START Passage provided

Article: What’s Wrong About How Many Colleges Handle Reports of Sexual Misconduct?

On Wall Street, at the Oscars or Grammy awards, even on Capitol Hill or at the White House, sexual harassment and sexual assault seem nearly omnipresent subjects. As a criminal defense lawyer, I’ve seen many cases – both in the settings of a criminal or juvenile court, and even more often in non-judicial settings such as school discipline or college Title IX hearings (which, can have serious repercussions for those accused, even as some of the procedural safeguards that would be a matter of course in a criminal court are often lacking, as I’ve described in a number of my earlier posts).

I’ve long admired the perceptive, skilled writing of Emily Yoffe, who for years wrote Slate’s “Dear Prudence” advice column, among many other things. Last year, she authored three lengthy analysis pieces for the Atlantic exploring several important controversies in how publicly-supported schools and colleges are interpreting and enforcing Title IX, which requires them to investigate and, where appropriate, take enforcement action against sexual misconduct affecting students or staff.

Much of what she’s covered have been the increasingly well-known problems in Title IX requirements imposed on schools under a 2011 directive issued by the Office of Civil Rights in Obama’s Department of Education, currently frozen while the new administration works on a replacement. But far less known is the subject discussed in an article Ms. Yoffe published last September 8: how federal enforcers and activists have tried to impose as orthodoxy a view on neurological and psychological responses to sexual assault that has virtually no scientific support.

END Passage provided
START Supplied information

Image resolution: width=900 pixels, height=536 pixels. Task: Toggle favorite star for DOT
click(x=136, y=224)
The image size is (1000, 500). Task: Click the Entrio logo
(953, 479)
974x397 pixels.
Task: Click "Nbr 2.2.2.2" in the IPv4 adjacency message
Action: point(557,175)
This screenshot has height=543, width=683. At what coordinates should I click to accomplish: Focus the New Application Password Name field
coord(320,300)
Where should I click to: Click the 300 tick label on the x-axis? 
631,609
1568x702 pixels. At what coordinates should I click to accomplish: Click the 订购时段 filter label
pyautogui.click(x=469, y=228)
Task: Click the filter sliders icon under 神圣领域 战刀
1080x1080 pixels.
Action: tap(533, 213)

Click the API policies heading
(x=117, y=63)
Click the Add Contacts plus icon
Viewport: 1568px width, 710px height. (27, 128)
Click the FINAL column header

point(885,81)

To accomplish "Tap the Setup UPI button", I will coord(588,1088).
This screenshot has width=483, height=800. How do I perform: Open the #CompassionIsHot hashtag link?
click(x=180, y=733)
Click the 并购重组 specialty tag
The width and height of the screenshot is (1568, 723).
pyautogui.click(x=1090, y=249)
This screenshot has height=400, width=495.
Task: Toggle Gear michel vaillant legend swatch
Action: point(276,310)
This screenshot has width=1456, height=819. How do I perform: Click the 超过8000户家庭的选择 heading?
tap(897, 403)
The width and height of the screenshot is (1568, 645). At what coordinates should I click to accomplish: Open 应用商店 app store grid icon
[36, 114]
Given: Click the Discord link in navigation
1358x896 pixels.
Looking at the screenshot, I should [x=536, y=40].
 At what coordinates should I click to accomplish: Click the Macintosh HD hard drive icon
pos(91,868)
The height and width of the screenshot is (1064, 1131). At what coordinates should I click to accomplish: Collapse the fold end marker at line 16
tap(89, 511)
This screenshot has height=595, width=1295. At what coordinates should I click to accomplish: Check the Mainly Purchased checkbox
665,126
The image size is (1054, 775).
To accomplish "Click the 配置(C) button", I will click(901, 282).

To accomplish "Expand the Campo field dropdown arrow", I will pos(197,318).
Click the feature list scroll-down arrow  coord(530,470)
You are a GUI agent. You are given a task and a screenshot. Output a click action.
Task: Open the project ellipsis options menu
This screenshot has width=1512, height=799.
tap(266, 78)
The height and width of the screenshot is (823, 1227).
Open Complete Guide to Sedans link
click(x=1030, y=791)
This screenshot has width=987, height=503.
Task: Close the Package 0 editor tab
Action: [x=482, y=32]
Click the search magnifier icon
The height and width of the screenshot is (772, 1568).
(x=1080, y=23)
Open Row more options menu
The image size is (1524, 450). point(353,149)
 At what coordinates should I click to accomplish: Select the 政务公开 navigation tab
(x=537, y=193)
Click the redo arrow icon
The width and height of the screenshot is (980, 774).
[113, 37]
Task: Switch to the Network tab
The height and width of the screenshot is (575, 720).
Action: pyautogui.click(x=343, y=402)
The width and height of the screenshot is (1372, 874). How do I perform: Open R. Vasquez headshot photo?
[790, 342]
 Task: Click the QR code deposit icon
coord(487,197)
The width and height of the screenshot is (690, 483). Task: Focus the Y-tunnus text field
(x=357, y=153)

END Supplied information

### Exercises to complete
1. Answer these questions about the article on how colleges handle sexual misconduct reports:
(a) What profession does the author practice?
(b) Which advice column did Emily Yoffe write for Slate?
(c) On what date did Ms. Yoffe publish her article on neurological and psychological responses to sexual assault?
2. In the article on college sexual misconduct reports, rewrite the stretch from "I’ve long admired" through "students or staff.", swapping "perceptive" for "insightful".
3. Carry on the article about how colleges handle sexual misconduct reports, starting after its final sentence.

### Results of the tasks
1.
(a) Criminal defense lawyer.
(b) "Dear Prudence."
(c) September 8.

2.
I’ve long admired the insightful, skilled writing of Emily Yoffe, who for years wrote Slate’s “Dear Prudence” advice column, among many other things. Last year, she authored three lengthy analysis pieces for the Atlantic exploring several important controversies in how publicly-supported schools and colleges are interpreting and enforcing Title IX, which requires them to investigate and, where appropriate, take enforcement action against sexual misconduct affecting students or staff.

3.
Promoted in some federally-developed materials and embedded in Title IX training materials used on many campuses, this theory in essence claims the trauma of unwanted sexual conduct nearly always renders a victim “frozen,” powerless to resist, or even accurately remember what happened.

So, if there’s no sign of struggle, or reports are incoherent or inconsistent, far from giving rise to doubts about the claim, this view takes those flaws as confirmation, at least for campus officials making often-unskilled investigations. As a female Harvard Law professor observes, the theory is “100% aimed to convince” investigators to “believe complainants, precisely when they seem unreliable and incoherent.”

Yet the reflexively pro-accuser expectation that victims will be virtually catatonic has serious problems. There’s little solid evidence for it; what mind and memory researchers have learned from studying other high-stress traumatic events – such as terror attacks – is at odds with those claims. Few of the survivors of the Parkland, Florida mass shooting, for example, appear as clueless as the “frozen” theory would have us believe.

Ms. Yoffe also questions not just the accuracy, but also the wisdom, of promoting to young people the message that biological programming renders them helpless if confronted with unwanted sexual conduct, which will also certainly impair their mental abilities thereafter.

There’s another danger in schools automatically crediting whatever they hear in accusations, or deciding not to worry if accounts seem implausible. It’s important to deter and punish unwelcome sexual conduct, but if the only way to do that is to pre-judge every report without requiring some level of provable truth, such intrinsic unfairness may eventually cause fair-minded persons to withdraw from that effort.